When the first plane crashed on September 11, 2001, we were both management consultants living in Manhattan. One of us was leaving a Washington, DC hotel for a client while trying to get through jammed phone lines to his wife and baby. The other was still in bed after returning from the office at 3am.

For us, as for many, 9/11 prompted reexamination of our lives. We both embarked on new academic livelihoods, enabling us to explore meaningful work without presuming to have discovered it more than anyone else has.
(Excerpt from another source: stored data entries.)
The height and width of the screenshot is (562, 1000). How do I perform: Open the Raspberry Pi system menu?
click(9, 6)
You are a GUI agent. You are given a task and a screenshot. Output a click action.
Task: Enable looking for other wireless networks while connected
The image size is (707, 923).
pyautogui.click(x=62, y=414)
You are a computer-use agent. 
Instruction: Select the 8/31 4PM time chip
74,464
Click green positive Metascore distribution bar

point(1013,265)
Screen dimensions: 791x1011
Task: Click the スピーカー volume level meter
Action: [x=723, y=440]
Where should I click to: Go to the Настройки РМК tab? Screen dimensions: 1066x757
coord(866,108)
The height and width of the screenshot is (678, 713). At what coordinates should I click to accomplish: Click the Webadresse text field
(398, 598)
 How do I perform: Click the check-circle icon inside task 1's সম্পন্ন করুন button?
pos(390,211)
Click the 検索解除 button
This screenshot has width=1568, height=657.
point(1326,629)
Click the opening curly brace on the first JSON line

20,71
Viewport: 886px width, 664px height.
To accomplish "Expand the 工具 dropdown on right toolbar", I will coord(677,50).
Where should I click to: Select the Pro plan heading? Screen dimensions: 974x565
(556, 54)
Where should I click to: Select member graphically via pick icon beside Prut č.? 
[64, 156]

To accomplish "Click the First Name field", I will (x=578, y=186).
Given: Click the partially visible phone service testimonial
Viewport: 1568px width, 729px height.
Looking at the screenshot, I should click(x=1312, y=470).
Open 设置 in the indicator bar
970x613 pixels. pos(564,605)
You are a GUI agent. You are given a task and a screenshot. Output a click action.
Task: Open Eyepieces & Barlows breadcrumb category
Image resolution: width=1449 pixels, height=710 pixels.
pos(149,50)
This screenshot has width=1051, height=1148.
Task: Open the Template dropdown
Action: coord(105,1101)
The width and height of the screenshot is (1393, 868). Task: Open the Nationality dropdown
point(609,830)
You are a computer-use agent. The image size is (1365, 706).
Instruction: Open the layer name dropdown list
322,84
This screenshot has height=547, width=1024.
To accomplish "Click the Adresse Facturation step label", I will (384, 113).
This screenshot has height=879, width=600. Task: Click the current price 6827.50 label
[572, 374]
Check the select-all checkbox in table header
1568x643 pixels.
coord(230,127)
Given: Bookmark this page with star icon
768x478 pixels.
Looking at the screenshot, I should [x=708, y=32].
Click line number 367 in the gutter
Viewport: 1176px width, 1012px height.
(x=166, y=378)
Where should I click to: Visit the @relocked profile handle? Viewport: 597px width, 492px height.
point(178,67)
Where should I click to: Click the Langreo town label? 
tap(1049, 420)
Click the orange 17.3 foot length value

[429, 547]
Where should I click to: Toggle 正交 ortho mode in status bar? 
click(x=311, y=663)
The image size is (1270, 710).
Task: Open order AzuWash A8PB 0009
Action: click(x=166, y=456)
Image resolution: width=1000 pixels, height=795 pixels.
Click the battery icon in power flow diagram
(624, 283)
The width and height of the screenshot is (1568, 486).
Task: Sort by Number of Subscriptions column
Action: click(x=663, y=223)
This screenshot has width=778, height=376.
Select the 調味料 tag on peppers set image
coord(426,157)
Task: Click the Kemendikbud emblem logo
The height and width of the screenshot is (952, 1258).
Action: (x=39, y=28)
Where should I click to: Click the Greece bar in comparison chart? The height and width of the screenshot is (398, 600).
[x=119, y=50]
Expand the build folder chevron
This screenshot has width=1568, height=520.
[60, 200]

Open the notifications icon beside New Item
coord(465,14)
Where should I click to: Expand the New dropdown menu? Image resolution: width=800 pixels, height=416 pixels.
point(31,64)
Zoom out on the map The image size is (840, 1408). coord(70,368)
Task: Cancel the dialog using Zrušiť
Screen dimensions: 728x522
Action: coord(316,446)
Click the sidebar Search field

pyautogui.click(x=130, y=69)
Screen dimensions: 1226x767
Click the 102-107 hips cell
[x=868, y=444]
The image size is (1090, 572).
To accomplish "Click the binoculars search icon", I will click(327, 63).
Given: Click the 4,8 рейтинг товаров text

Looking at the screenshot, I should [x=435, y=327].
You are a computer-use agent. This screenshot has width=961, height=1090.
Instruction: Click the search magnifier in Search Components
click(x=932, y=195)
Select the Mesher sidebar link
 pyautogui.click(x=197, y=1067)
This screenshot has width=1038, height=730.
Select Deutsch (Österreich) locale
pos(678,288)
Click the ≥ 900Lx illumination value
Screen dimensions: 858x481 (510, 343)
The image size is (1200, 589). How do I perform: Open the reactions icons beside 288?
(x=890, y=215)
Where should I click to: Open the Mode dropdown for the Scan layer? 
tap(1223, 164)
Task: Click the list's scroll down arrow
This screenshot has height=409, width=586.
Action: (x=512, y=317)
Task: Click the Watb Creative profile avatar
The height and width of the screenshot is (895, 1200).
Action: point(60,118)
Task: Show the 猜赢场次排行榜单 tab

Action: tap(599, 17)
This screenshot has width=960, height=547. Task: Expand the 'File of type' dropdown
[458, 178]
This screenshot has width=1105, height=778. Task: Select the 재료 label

When we met five years later, we found our research was motivated by similar, persistent questions: Why do people work? Should it be for something more than a paycheck or promotion?

These questions take on increased significance in the context of 9/11, when so many people died at work. The Twin Towers were "a city within a city," a microcosm of those living and working in New York at the time. The rich and powerful worked alongside those struggling to make ends meet. Indeed, the victims of 9/11 spanned occupations from busboys to bond traders, firefighters to photographers.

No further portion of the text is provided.